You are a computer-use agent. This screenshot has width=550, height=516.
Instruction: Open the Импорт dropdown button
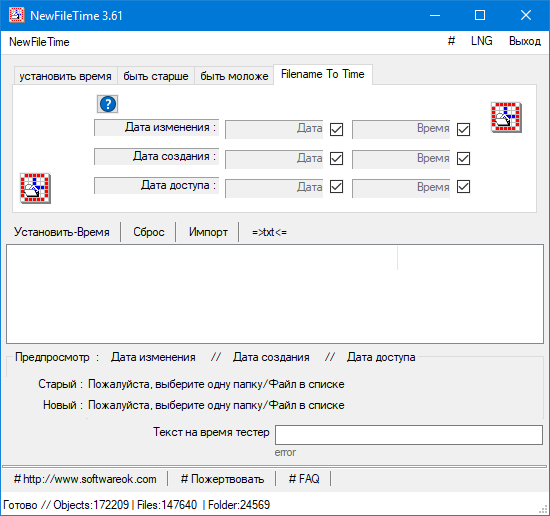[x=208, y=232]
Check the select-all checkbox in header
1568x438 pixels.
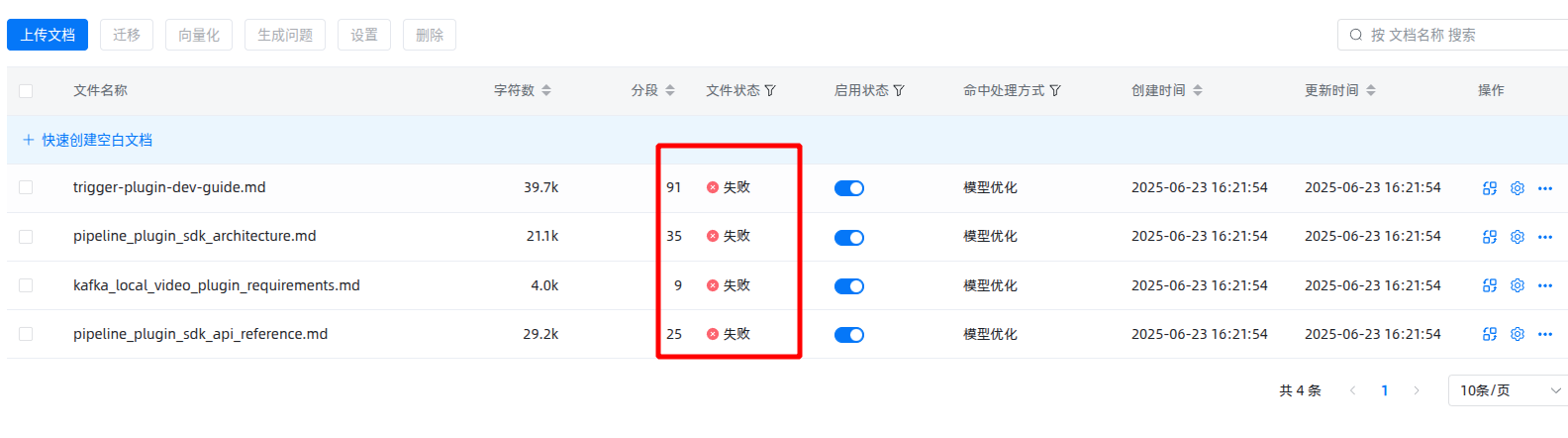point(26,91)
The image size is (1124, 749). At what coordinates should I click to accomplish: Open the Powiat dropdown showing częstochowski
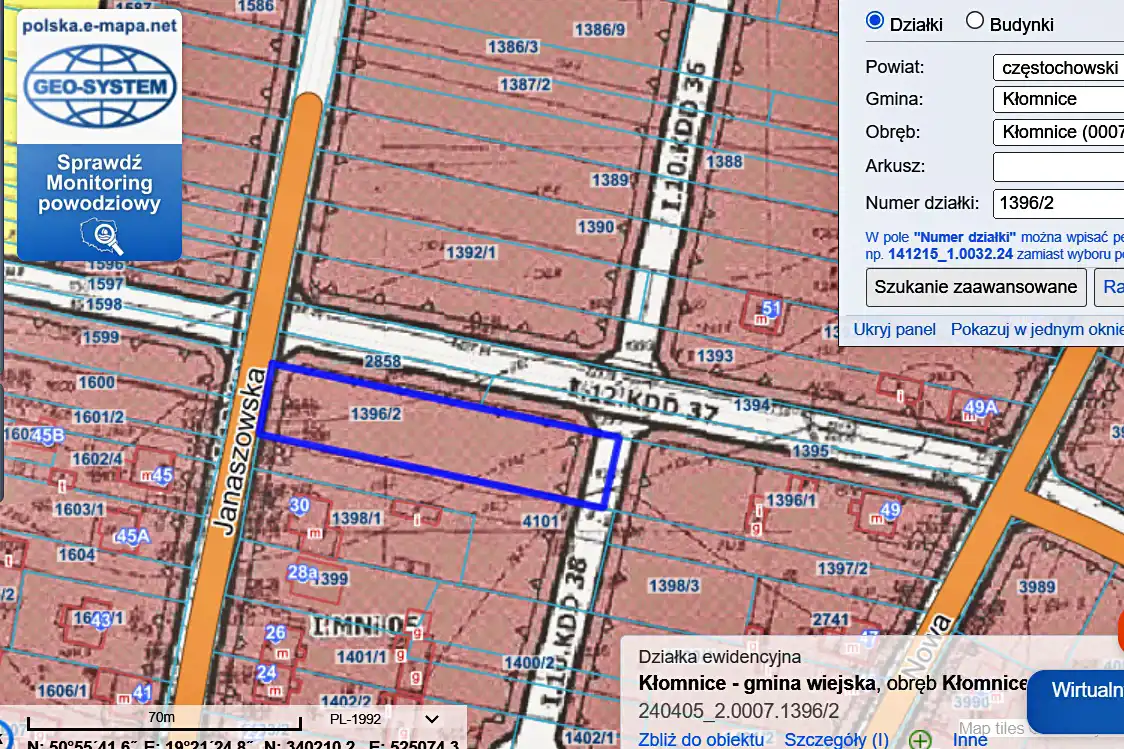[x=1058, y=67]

| Assigned task |
Word for word, repeat only the lines from the line containing "Instruction: Open the Импорт dropdown button" through the end of the data, without any pictures.

| Answer section |
Instruction: Open the Импорт dropdown button
[x=208, y=232]
Check the select-all checkbox in header
1568x438 pixels.
point(26,91)
The image size is (1124, 749). At what coordinates should I click to accomplish: Open the Powiat dropdown showing częstochowski
[x=1058, y=67]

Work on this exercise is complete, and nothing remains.